_YOUR ASSIGNMENT_
In the records below, find the lines that include the string "tree" and report how many there are, nothing else.

---------- INFORMATION ----------

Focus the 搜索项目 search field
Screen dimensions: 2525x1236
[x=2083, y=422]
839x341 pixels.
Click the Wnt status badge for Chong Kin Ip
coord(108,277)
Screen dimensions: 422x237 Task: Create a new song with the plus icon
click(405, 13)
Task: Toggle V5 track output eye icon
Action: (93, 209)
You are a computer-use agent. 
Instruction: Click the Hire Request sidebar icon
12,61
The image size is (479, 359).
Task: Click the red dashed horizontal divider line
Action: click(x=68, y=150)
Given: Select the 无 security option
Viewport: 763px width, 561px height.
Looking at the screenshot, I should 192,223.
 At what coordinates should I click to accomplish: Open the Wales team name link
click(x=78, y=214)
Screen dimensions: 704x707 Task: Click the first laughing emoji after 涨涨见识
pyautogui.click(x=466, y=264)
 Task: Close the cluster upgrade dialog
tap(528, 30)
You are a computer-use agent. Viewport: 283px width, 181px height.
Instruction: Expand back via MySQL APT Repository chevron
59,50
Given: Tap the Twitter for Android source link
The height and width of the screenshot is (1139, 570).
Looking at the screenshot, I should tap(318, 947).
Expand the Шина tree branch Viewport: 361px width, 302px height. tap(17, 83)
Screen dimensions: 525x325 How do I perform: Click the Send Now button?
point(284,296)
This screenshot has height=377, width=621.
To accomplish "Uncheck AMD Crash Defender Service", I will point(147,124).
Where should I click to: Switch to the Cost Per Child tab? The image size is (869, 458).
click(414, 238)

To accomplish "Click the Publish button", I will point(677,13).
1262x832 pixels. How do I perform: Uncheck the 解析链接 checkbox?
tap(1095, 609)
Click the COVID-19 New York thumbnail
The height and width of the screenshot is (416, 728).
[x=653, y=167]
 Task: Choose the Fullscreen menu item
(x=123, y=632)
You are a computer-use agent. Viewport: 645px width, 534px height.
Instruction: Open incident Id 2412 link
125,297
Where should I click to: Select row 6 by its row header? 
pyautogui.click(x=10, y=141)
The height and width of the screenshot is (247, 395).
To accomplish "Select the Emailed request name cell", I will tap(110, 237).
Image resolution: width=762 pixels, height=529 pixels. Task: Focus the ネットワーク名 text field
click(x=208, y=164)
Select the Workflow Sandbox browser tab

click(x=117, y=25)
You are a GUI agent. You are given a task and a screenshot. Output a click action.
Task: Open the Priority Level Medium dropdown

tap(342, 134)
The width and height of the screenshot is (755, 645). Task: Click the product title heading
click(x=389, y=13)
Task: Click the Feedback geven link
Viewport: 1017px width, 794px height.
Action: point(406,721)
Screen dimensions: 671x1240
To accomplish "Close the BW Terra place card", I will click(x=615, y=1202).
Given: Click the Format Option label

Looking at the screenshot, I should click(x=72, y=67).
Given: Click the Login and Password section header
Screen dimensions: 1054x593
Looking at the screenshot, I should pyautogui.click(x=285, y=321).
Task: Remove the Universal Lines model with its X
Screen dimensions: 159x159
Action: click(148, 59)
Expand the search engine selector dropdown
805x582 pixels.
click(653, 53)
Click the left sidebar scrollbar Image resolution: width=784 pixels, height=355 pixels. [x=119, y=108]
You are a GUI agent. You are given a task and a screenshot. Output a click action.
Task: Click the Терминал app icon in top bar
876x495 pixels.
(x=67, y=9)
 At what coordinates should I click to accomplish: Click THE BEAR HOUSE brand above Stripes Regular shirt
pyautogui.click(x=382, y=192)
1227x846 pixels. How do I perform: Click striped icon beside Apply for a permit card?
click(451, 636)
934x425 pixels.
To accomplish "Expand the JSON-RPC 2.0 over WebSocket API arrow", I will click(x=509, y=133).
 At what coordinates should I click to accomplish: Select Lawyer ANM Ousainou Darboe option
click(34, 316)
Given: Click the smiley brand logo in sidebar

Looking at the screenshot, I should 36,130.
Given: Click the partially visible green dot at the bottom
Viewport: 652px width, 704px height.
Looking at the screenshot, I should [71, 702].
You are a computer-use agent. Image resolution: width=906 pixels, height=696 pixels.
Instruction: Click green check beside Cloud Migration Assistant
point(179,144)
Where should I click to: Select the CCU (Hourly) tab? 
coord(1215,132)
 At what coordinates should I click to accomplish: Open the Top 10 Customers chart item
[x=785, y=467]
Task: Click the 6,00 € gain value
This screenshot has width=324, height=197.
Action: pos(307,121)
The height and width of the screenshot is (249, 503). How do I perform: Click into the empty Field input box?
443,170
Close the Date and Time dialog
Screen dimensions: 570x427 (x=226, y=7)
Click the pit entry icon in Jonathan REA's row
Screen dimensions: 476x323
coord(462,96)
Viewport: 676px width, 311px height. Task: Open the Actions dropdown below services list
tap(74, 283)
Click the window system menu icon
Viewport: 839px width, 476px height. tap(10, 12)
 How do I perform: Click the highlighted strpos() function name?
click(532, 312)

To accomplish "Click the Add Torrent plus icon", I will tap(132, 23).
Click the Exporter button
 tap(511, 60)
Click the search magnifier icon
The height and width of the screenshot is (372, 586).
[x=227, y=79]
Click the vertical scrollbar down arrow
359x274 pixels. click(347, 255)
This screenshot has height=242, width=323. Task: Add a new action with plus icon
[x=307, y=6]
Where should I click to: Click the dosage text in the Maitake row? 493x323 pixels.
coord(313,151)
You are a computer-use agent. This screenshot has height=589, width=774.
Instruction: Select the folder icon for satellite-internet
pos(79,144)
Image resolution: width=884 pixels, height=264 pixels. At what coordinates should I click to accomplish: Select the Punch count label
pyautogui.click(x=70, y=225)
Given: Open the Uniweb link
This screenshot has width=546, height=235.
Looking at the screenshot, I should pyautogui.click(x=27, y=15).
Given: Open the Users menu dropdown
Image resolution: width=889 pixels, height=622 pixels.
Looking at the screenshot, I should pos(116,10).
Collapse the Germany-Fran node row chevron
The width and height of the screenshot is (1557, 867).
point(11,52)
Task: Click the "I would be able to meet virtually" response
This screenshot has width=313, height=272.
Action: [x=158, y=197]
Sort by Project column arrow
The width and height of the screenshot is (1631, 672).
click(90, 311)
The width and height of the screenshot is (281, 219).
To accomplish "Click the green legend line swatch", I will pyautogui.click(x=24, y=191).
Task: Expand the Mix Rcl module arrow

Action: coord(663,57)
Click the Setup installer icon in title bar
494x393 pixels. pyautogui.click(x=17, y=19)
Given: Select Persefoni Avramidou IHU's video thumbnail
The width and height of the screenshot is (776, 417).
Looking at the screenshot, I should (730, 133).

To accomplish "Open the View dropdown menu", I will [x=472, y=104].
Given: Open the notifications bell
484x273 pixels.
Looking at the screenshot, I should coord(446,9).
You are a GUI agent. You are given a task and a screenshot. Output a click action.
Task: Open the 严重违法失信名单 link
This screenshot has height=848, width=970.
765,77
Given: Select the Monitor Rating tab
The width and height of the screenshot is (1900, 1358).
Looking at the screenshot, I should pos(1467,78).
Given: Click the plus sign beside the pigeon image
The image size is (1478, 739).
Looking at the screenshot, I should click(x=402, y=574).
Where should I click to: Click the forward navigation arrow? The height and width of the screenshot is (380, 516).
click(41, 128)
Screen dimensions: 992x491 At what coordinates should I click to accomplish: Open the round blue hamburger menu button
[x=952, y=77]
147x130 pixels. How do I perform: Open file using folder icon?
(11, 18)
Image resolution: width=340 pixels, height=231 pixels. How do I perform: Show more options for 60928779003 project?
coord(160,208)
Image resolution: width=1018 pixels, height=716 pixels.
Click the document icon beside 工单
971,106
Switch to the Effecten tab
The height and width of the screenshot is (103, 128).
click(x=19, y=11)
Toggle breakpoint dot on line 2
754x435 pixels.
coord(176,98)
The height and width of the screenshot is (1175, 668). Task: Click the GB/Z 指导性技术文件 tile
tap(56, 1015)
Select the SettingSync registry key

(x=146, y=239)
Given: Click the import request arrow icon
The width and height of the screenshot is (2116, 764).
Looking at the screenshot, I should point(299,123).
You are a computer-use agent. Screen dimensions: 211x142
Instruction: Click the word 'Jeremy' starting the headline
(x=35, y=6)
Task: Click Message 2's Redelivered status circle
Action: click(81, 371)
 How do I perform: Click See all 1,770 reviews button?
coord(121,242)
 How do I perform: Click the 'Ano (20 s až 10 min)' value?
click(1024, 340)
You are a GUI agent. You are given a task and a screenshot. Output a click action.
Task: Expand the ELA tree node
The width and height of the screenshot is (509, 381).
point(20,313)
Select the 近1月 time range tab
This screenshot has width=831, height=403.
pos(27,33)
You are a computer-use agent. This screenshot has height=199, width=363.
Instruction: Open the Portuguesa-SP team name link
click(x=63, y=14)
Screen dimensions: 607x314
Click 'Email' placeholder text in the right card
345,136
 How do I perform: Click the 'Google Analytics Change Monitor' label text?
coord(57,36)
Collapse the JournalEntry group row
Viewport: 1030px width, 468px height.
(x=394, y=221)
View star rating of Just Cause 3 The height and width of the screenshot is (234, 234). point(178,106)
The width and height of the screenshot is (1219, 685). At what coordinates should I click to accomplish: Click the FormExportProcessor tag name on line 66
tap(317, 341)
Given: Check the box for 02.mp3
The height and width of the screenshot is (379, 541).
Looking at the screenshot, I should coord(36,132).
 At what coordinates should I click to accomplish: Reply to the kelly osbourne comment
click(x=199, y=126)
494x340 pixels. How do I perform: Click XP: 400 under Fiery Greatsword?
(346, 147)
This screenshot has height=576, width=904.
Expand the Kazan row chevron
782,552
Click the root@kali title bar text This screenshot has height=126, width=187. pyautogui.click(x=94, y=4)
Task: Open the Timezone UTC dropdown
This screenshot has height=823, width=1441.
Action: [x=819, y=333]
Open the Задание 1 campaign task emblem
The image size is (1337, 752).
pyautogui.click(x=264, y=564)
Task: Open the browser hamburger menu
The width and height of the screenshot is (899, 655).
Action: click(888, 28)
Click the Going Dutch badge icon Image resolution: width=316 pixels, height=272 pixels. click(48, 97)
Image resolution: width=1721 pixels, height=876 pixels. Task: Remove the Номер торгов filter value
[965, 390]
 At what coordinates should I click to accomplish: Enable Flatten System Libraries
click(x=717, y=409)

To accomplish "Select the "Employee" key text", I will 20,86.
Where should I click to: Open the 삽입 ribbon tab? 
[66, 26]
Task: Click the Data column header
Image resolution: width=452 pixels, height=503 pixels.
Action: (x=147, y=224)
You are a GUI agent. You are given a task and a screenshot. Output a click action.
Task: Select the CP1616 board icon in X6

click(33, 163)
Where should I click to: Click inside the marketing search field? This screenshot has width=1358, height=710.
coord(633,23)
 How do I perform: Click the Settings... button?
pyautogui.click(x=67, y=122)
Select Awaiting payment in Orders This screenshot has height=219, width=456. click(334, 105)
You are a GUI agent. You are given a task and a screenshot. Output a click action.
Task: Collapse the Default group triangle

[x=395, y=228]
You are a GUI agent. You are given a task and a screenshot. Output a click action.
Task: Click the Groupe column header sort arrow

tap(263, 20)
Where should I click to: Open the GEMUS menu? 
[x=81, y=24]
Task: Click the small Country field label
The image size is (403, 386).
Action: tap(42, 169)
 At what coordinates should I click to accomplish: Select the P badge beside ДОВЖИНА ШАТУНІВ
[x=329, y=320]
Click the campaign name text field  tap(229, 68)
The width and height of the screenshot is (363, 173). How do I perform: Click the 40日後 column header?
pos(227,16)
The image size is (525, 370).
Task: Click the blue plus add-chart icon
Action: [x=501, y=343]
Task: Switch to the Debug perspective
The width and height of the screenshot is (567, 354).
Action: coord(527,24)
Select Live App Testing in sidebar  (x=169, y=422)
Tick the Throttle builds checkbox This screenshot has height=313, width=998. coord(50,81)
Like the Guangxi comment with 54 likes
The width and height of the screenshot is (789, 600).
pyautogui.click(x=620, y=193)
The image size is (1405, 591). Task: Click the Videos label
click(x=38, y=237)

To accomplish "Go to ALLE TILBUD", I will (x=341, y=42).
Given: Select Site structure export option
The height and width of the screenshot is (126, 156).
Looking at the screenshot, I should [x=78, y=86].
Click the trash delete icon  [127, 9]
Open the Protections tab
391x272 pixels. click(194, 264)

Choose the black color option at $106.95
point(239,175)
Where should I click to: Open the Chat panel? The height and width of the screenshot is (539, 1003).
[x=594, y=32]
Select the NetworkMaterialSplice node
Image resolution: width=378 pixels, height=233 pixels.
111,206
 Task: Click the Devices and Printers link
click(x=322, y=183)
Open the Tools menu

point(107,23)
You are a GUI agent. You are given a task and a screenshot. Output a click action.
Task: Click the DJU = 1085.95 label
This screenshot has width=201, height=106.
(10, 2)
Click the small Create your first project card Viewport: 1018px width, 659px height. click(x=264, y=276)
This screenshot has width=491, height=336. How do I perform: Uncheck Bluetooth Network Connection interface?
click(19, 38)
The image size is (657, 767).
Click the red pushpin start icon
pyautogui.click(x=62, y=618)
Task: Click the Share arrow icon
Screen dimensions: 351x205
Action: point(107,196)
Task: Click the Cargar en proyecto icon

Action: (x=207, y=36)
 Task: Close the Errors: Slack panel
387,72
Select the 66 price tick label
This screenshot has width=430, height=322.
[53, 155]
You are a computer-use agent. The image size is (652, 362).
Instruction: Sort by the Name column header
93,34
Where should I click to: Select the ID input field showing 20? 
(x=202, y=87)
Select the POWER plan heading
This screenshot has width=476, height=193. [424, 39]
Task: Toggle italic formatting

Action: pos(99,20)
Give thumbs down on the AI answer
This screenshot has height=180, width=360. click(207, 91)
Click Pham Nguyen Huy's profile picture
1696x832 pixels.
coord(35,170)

----------

_EXERCISE OUTPUT_
2